The 3 30 ohms Music resistor should then be connected to the 10mm big white lead. This will provide the necessary current for the device. The 3mm Blue lead should then be connected to the 2.2k resistor. This will provide the necessary voltage for the device. Finally, the 3mm yellow lead should be connected to the 3 kilohm resistor. This will provide the necessary forward voltage for the device.
Testing the Device
Once the device is assembled, it can be tested to ensure that it is working properly. The first step is to turn on the device and check that all of the LEDs are lighting up. If any of the LEDs are not lighting up, then the device should be checked for any loose connections or faulty components. Once all of the LEDs are lighting up, the device should be tested for its accuracy. This can be done by connecting a resistor to the device and measuring the voltage across it. If the voltage is within the expected range, then the device is working properly.
Calculating Resistor Values
The Arduino LED tester and resistor calculator can also be used to calculate the value of a resistor. This can be done by connecting a resistor to the device and measuring the voltage across it. The voltage can then be used to calculate the resistance of the resistor. The resistance can then be used to calculate the wattage of the resistor. This is useful for determining the power requirements of a circuit.

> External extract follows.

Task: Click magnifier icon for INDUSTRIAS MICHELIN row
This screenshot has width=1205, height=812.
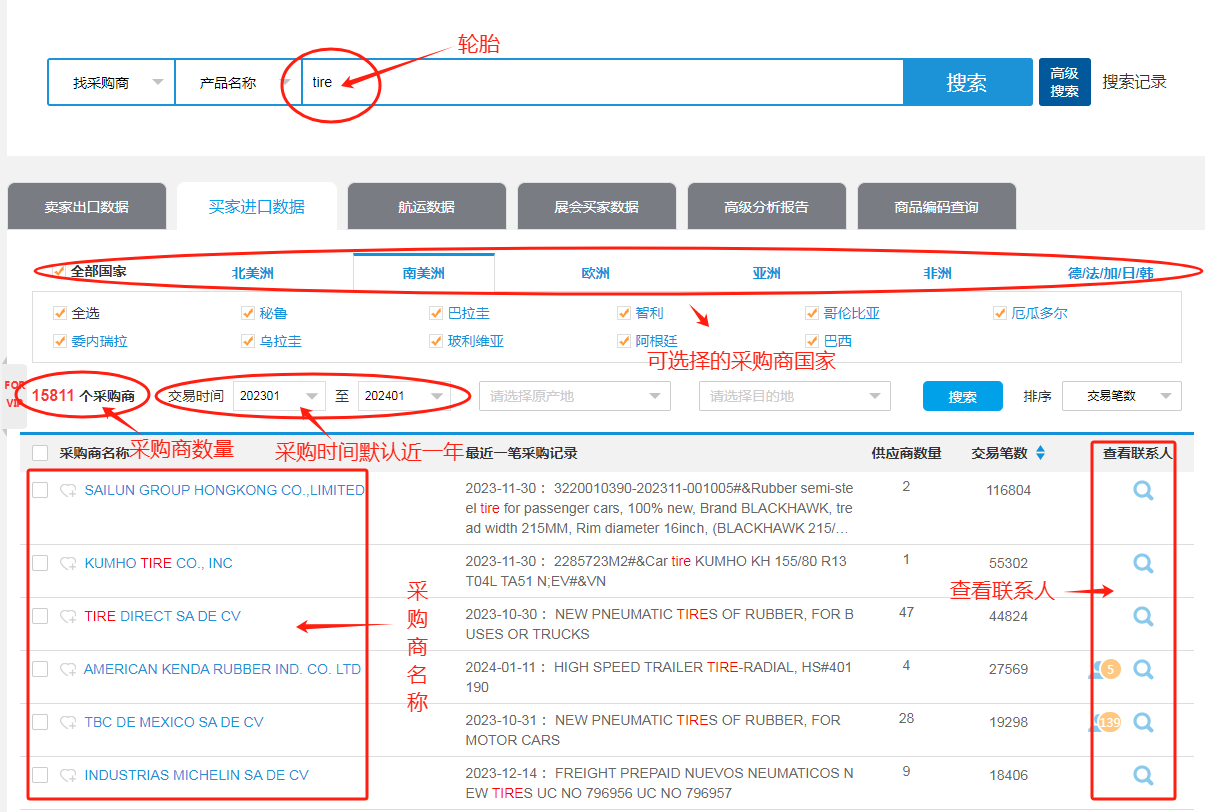Action: (1143, 775)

The Arduino LED Tester + Resistor Calculator is a useful tool for testing and determining the characteristics of LEDs, as well as calculating the resistor value needed to connect the LED to a higher voltage. The device is relatively simple to build and consists of a few components, and the code is relatively simple to write. The device can be used to test different LEDs and determine their characteristics, as well as calculate the resistor value needed to connect the LED to a higher voltage.
The Arduino LED tester and resistor calculator is a useful device for measuring the current and voltage of a diode, and displaying the required resistor value for a given voltage and current. The device is easy to build, and can be tested by connecting a diode to it. The
The Arduino LED tester and resistor calculator is a useful device for testing and calculating the value of resistors. It can be used to test the accuracy of the device and to calculate the value of a resistor. This can be used to determine the power requirements of a circuit.